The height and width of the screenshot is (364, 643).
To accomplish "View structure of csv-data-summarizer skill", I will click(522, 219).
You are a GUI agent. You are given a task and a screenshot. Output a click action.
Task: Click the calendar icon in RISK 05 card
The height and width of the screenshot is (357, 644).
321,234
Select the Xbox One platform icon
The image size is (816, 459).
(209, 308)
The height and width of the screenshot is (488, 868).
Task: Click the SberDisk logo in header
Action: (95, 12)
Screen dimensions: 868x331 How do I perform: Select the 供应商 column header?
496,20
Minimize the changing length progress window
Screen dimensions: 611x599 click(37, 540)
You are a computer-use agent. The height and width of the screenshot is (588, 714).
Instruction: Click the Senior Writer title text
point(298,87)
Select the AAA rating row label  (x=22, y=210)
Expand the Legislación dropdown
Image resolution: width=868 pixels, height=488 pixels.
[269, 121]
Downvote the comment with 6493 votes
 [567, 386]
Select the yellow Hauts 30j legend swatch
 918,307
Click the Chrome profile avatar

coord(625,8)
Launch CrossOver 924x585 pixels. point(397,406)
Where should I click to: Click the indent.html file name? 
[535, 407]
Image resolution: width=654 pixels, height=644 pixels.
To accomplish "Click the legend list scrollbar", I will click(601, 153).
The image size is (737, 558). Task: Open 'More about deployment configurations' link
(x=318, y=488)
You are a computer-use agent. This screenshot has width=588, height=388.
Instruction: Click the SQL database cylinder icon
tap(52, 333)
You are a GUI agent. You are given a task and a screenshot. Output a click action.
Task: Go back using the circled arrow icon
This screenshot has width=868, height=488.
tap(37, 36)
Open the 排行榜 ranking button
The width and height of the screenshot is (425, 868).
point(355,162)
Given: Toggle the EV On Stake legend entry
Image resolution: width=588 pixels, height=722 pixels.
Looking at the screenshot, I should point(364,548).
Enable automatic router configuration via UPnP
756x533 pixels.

——————

:: Directions ::
Write out the entries as a numbered list, starting from the line with "The image size is (737, 558)." and continuing through the end of the entries, with blank lines left out.

:: The reply ::
1. The image size is (737, 558). Task: Open 'More about deployment configurations' link
2. (x=318, y=488)
3. You are a computer-use agent. This screenshot has width=588, height=388.
4. Instruction: Click the SQL database cylinder icon
5. tap(52, 333)
6. You are a GUI agent. You are given a task and a screenshot. Output a click action.
7. Task: Go back using the circled arrow icon
8. This screenshot has width=868, height=488.
9. tap(37, 36)
10. Open the 排行榜 ranking button
11. The width and height of the screenshot is (425, 868).
12. point(355,162)
13. Given: Toggle the EV On Stake legend entry
14. Image resolution: width=588 pixels, height=722 pixels.
15. Looking at the screenshot, I should point(364,548).
16. Enable automatic router configuration via UPnP
17. 756x533 pixels.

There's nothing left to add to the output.